RAYCASTING: How it's working?
Raycasting is the core technique used in this engine to transform a 2D map into a real-time 3D view.
The world is stored as a grid-based 2D array, where each cell represents either empty space or a wall.
For every vertical column of the screen, the engine casts a ray from the player's position at a specific angle.
This ray moves forward through the map until it collides with a wall cell.
distance to this wall is then calculated and used to determine the height of the vertical slice drawn on the screen.
By repeating this process for all screen columns, the engine constructs a full 3D scene from a simple 2D layout, creating the illusion of depth and perspective.
CHALENGES: Fish eye !?
The most difficult bug I faced during development was fixing the fish-eye distortion effect.
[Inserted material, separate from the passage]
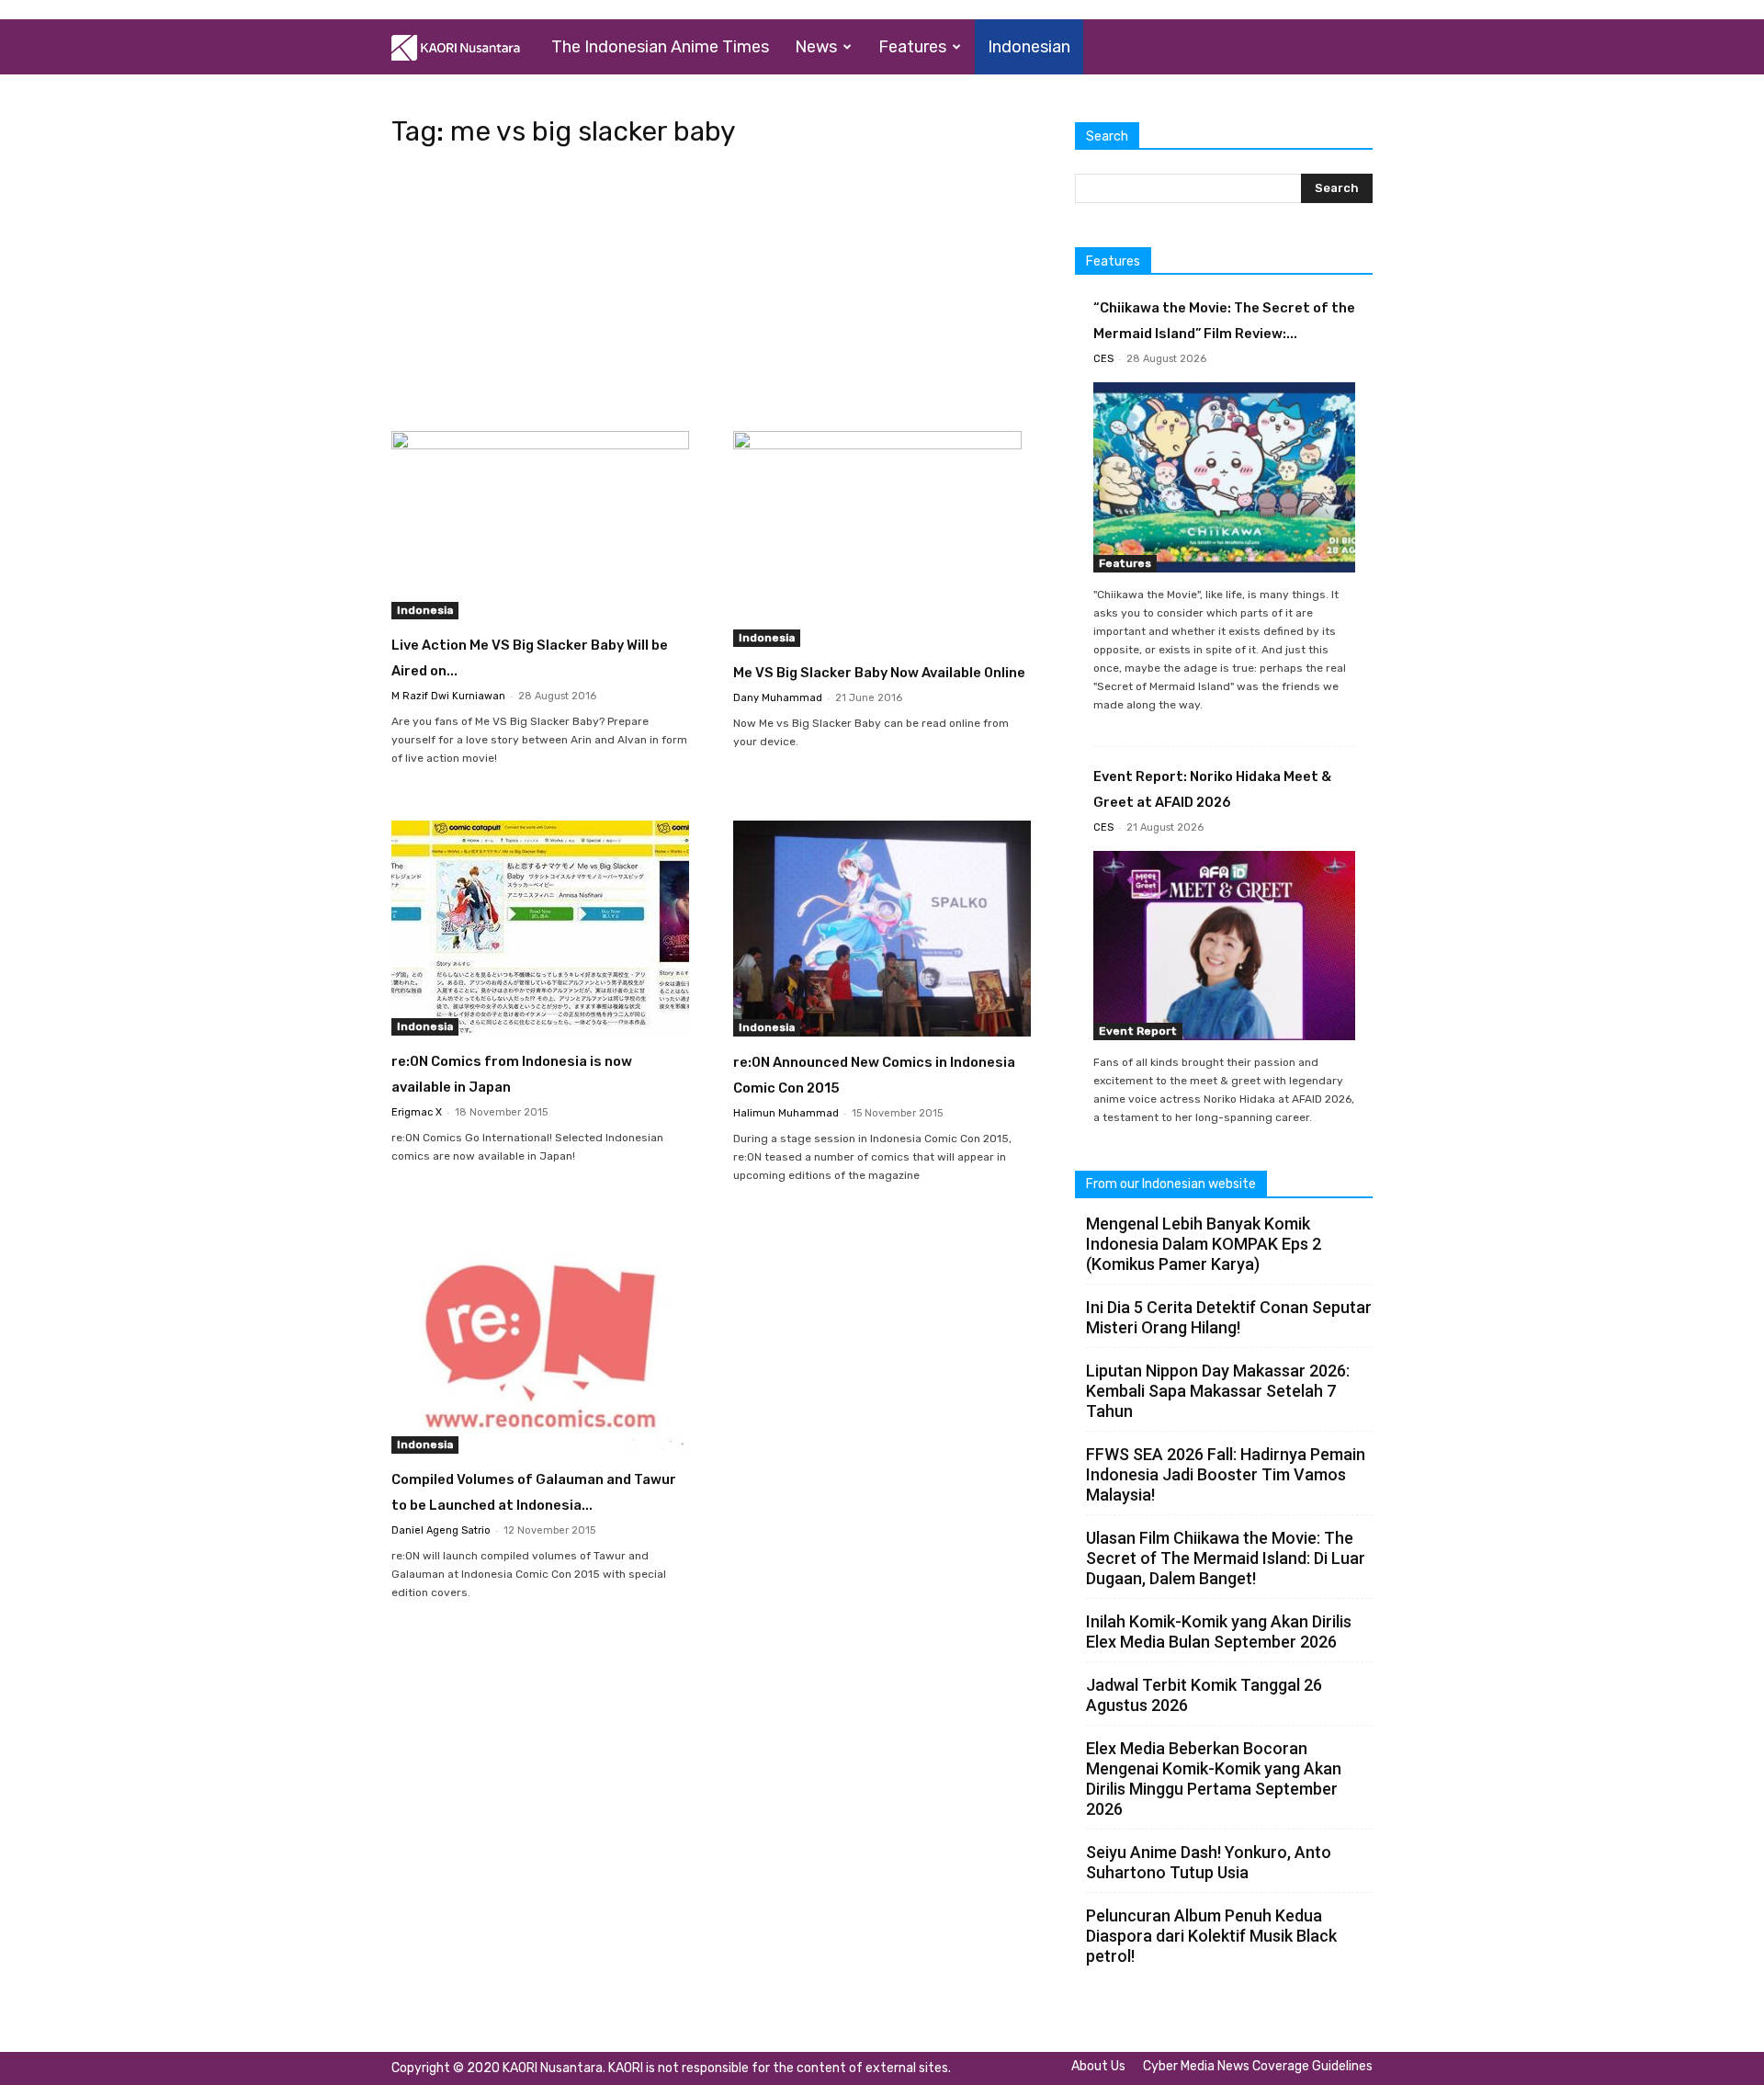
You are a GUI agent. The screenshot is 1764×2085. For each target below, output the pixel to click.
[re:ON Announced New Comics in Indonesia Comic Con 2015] (882, 929)
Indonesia (425, 610)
At first, walls near the edges of the screen appeared stretched and curved, which broke the realism of the scene.
This happened because the raw ray distance was being used directly, without correcting for the angle between the ray direction and the player’s view direction.
The solution was to multiply the ray distance by the cosine of this angle, which projects the distance onto the camera plane and removes the distortion.
Another major challenge was managing memory safely in C, especially when working with dynamic textures and arrays.
Debugging segmentation faults and memory leaks taught me the importance of careful allocation, validation, and cleanup in low-level programming.